Action item:
Give back all the data exactly as it was written.

(Entries taken from a collection)
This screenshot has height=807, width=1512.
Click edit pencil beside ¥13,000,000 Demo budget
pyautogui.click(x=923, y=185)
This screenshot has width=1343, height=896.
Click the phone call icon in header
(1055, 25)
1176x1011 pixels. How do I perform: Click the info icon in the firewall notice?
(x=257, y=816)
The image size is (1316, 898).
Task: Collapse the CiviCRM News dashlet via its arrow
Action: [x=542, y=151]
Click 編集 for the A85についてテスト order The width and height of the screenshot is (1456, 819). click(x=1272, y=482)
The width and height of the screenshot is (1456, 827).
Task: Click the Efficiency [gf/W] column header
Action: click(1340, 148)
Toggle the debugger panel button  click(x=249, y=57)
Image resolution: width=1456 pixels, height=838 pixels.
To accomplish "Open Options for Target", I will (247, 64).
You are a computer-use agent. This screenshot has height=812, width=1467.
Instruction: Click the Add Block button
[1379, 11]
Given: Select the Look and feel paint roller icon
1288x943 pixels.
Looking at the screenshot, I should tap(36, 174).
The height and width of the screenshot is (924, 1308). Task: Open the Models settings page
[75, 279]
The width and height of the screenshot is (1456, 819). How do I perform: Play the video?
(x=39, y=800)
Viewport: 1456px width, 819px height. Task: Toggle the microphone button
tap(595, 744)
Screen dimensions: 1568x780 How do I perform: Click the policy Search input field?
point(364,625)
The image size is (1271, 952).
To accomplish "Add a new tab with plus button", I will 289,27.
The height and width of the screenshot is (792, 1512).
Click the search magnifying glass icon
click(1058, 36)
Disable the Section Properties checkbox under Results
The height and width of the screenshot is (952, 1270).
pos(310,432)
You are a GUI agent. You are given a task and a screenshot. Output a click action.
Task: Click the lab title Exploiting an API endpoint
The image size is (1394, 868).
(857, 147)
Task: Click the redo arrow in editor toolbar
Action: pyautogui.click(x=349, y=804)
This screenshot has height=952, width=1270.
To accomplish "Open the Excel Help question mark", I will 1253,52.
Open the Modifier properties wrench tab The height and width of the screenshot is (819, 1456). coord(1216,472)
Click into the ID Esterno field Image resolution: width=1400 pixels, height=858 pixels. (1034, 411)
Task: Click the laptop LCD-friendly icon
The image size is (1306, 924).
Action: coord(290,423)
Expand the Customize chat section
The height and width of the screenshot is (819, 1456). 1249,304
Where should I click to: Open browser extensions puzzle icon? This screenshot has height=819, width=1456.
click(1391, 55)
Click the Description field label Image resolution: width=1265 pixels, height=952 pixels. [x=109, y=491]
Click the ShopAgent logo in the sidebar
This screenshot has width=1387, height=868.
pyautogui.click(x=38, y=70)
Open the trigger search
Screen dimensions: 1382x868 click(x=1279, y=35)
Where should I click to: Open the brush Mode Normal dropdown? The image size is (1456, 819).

Expected answer:
This screenshot has height=807, width=1512.
Click edit pencil beside ¥13,000,000 Demo budget
pyautogui.click(x=923, y=185)
This screenshot has width=1343, height=896.
Click the phone call icon in header
(1055, 25)
1176x1011 pixels. How do I perform: Click the info icon in the firewall notice?
(x=257, y=816)
The image size is (1316, 898).
Task: Collapse the CiviCRM News dashlet via its arrow
Action: [x=542, y=151]
Click 編集 for the A85についてテスト order The width and height of the screenshot is (1456, 819). click(x=1272, y=482)
The width and height of the screenshot is (1456, 827).
Task: Click the Efficiency [gf/W] column header
Action: click(1340, 148)
Toggle the debugger panel button  click(x=249, y=57)
Image resolution: width=1456 pixels, height=838 pixels.
To accomplish "Open Options for Target", I will (247, 64).
You are a computer-use agent. This screenshot has height=812, width=1467.
Instruction: Click the Add Block button
[1379, 11]
Given: Select the Look and feel paint roller icon
1288x943 pixels.
Looking at the screenshot, I should tap(36, 174).
The height and width of the screenshot is (924, 1308). Task: Open the Models settings page
[75, 279]
The width and height of the screenshot is (1456, 819). How do I perform: Play the video?
(x=39, y=800)
Viewport: 1456px width, 819px height. Task: Toggle the microphone button
tap(595, 744)
Screen dimensions: 1568x780 How do I perform: Click the policy Search input field?
point(364,625)
The image size is (1271, 952).
To accomplish "Add a new tab with plus button", I will 289,27.
The height and width of the screenshot is (792, 1512).
Click the search magnifying glass icon
click(1058, 36)
Disable the Section Properties checkbox under Results
The height and width of the screenshot is (952, 1270).
pos(310,432)
You are a GUI agent. You are given a task and a screenshot. Output a click action.
Task: Click the lab title Exploiting an API endpoint
The image size is (1394, 868).
(857, 147)
Task: Click the redo arrow in editor toolbar
Action: pyautogui.click(x=349, y=804)
This screenshot has height=952, width=1270.
To accomplish "Open the Excel Help question mark", I will 1253,52.
Open the Modifier properties wrench tab The height and width of the screenshot is (819, 1456). coord(1216,472)
Click into the ID Esterno field Image resolution: width=1400 pixels, height=858 pixels. (1034, 411)
Task: Click the laptop LCD-friendly icon
The image size is (1306, 924).
Action: coord(290,423)
Expand the Customize chat section
The height and width of the screenshot is (819, 1456). 1249,304
Where should I click to: Open browser extensions puzzle icon? This screenshot has height=819, width=1456.
click(1391, 55)
Click the Description field label Image resolution: width=1265 pixels, height=952 pixels. [x=109, y=491]
Click the ShopAgent logo in the sidebar
This screenshot has width=1387, height=868.
pyautogui.click(x=38, y=70)
Open the trigger search
Screen dimensions: 1382x868 click(x=1279, y=35)
Where should I click to: Open the brush Mode Normal dropdown? The image size is (1456, 819).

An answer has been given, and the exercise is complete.